煎茶が出来るまでは大きく「荒茶まで」と「仕上げ」の2つの工程に分けられます。荒茶までは「乾燥」、仕上げは「火入れ(焙煎)」が主な目的です。
荒茶まで
- 蒸し:葉の青臭さを消して柔らかくします(酵素を失活させます)
- 葉振るい:熱風を使って葉の水分を均一に飛ばします
- 回転揉み:茎などに残った水分を茶葉全体で均一にします
- 揉み切り:葉を細かくしていきます
- 転繰揉み(でんぐりもみ):揉みながら葉の形を針状に整えていきます
- 乾燥:全体を乾燥させ水分含有量を5%程度にしたら完成です
仕上げ
- 乾燥:荒茶をさらに乾燥します
- 選別・整形:粉や茎を分別していきます
- 火入れ:分けた部材ごとに火入れ(焙煎)していき香りを引き立たせます
- 合組(ごうぐみ):火入れしたそれぞれの部材を調合し、お茶の完成です
煎茶にはどんな種類があるか?
日本の煎茶は、世界で最も種類が多いです。色は淡黄色から深い緑色まで、香りは弱いものから強いものまで、味は渋味が強いものから甘みが強いものまでと非常に様々です。
煎茶は主に以下の違いで種類が分けられます
- 産地
- 収穫時期
- 処理方法(蒸し時間)
- チャノキの品種
- ブレンディング
○産地
産地によって気象条件や土壌が変わるため、同じ品種の木を使って煎茶を作っても産地ごとに違う味になります。
多くの煎茶の名前はその産地に合った銘柄が付けられています。
→都道府県ごとの銘柄はこちらを参照ください(全国茶生産団体連合会)
収穫年によって差はありますが、日本で煎茶が主に生産されているのは、静岡、鹿児島、宮崎県です。次いで福岡、三重、埼玉などの地域で煎茶が多く生産されています。
○収穫時期
煎茶は主に春、夏、秋に収穫されます。
1年で最初に収穫(4月前後)された煎茶は『新茶(一番茶)』と呼ばれ、とても人気があります。2番目以降に収穫(6月~9月)されたものはそれぞれ『二番茶』『三番茶』、、、と表現しますが、新茶よりも味が劣るため、これらは通常商品名やパッケージには記載していないことが多いです。その分安く販売されています。
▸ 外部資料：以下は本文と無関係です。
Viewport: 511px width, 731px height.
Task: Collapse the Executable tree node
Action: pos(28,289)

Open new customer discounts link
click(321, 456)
一般的に収穫が早いお茶(一番茶)のほうが苦味成分であるカテキンが少なく、甘み成分であるアミノ酸類が豊富に含まれるため、甘いお茶に仕上がります。二番茶以降は逆に比較的苦味・渋味が強いお茶になります。
○処理方法(蒸し時間)
同じ産地で取れたお茶でも処理の方法が違えば別の味になります。中でも一番わかり易いのは蒸し時間です。煎茶ではこの蒸し時間が短いものから「浅蒸し」「中蒸し(普通蒸し)」「深蒸し」と区別されます。
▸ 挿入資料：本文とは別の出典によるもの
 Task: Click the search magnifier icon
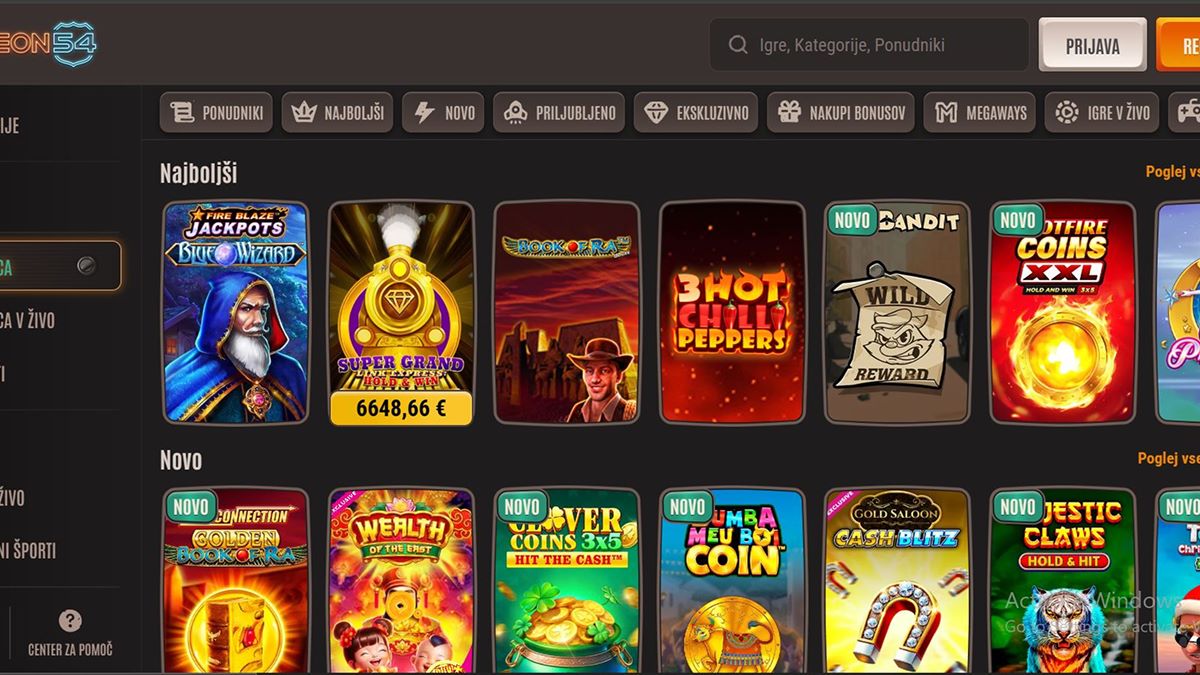[x=738, y=45]
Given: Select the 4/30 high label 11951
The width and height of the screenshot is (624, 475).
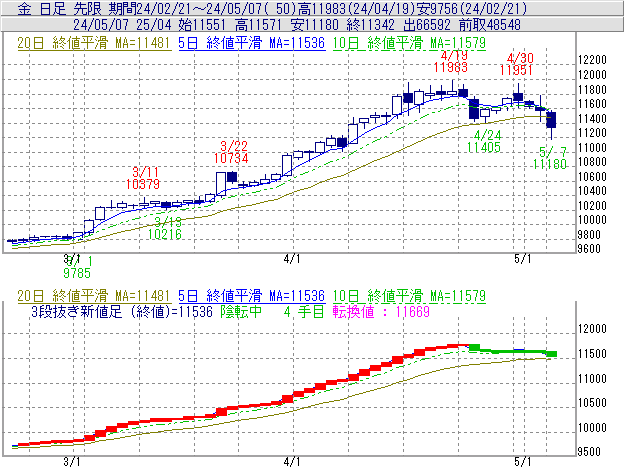Looking at the screenshot, I should coord(526,72).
- 浅蒸し:薄い黄色、青さのあるさっぱりした香り、渋味や旨味が強い味
- 深蒸し:濃い緑色、香ばしさの強い香り、甘みやコクの強い味
- 中蒸し:浅蒸しと深蒸しの中間
一般的には生産地が山間部のお茶ほど浅蒸しが多く、海沿いや平地のお茶ほど深蒸しが多いです。これは山間部のお茶のほうが気象条件的に葉自体の香りが強くなりやすく、香りが付きにくい浅蒸しでも十分強い香りに仕上がることが主な理由です。
○品種名
煎茶を作るのために使われるチャノキの品種によっても煎茶の種類が変わります。
現在日本では100種類以上の品種が生産されていますが、生産面積の約7割が「やぶきた」という品種です。この品種は明治時代に誕生し、害虫などにも強く大量生産に向いていることから、全国で広く普及していきました。現在でもよく使われていますが、地域ごとの特色をより出すために、近年それぞれの地方で新しい品種の普及が進んでいます。
○ブレンディング
最終的に製茶所で仕上げられたお茶は、いくつかの農家の茶葉をブレンドされて商品化されることがよくあります。同じ工程で作られたお茶でもこの混ぜる割合などによっても種類や商品名が変わります。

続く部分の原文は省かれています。